LLM-as-Judge
Core principle: Same model = same blind spots. Different model = fresh perspective. Cross-model review catches ~85% of issues vs ~60% for self-reflection.
Activation Criteria
Use this pattern when:
- - Architecture or system design decisions
- Multi-file changes affecting >5 files or >500 LOC
- Security-critical code (auth, payments, crypto/DeFi)
- Financial/trading systems (market making, quant strategies)
- Planning documents that will drive weeks of work
- Stuck after 3+ failed attempts on same problem
Skip when:
- - Simple edits, config tweaks, bug fixes with obvious cause
- Documentation updates
- Single-file changes under 100 LOC
- Tasks where self-review is sufficient
The Pattern
CODEBLOCK0
Verdicts: APPROVE | REVISE (with specific feedback) | REJECT (restart)
Model Pairing
Use a different provider than the executor to avoid shared blind spots:
- - Executor: Claude → Judge:
kimi or grok or INLINECODE2 - Executor: Kimi/Gemini → Judge: INLINECODE3
- Principle: Different provider, similar capability tier
Judge Prompt Templates
Plan/Architecture Review
See
references/judge-prompts.md for full templates covering:
- - Plan completeness, feasibility, risk, testing strategy
- Architecture review with scoring (0-10 per dimension)

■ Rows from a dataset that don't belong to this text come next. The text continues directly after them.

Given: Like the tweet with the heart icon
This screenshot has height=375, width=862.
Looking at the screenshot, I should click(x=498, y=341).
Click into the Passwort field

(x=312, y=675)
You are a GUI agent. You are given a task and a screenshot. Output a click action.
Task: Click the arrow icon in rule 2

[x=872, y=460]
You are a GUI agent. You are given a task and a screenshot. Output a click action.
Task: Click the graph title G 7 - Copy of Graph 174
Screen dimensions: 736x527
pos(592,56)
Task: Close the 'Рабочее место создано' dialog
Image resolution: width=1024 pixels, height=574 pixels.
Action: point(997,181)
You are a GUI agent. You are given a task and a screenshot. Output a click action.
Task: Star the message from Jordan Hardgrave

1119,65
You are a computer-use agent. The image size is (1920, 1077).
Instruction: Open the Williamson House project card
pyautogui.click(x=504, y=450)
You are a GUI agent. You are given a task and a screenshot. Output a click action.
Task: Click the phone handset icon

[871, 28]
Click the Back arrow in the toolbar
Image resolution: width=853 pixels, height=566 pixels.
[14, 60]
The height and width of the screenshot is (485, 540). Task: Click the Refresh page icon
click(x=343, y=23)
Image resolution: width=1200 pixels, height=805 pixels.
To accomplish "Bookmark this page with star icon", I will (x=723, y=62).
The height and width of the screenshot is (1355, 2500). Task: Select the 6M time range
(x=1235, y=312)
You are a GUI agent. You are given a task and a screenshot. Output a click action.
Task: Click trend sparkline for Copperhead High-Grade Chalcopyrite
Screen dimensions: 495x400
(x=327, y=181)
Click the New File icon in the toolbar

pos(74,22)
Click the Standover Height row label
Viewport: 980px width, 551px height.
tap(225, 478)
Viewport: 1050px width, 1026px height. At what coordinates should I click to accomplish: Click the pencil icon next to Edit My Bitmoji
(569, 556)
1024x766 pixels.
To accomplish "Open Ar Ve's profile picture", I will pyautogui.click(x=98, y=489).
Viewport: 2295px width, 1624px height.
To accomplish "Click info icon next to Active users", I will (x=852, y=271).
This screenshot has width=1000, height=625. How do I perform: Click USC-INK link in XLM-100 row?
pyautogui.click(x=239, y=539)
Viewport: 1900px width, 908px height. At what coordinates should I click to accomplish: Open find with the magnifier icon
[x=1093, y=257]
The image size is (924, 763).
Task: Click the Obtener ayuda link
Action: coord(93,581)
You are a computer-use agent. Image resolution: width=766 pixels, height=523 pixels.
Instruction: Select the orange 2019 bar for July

- Code review checklist (correctness, design, safety, maintainability)
Integration Points
- - With adversarial review: This IS the formalized version of "spawn a separate model to review"
- With planning-protocol: Judge reviews the plan before the Execute phase
- With coding workflows: Code → cross-model review → fix findings → test → build → push
Quick Decision
CODEBLOCK1
Gotchas
- - Same provider defeats the purpose — Claude Opus judging Claude Sonnet shares the same training distribution. Use a different provider (Grok judging Claude, Gemini judging GPT, etc.).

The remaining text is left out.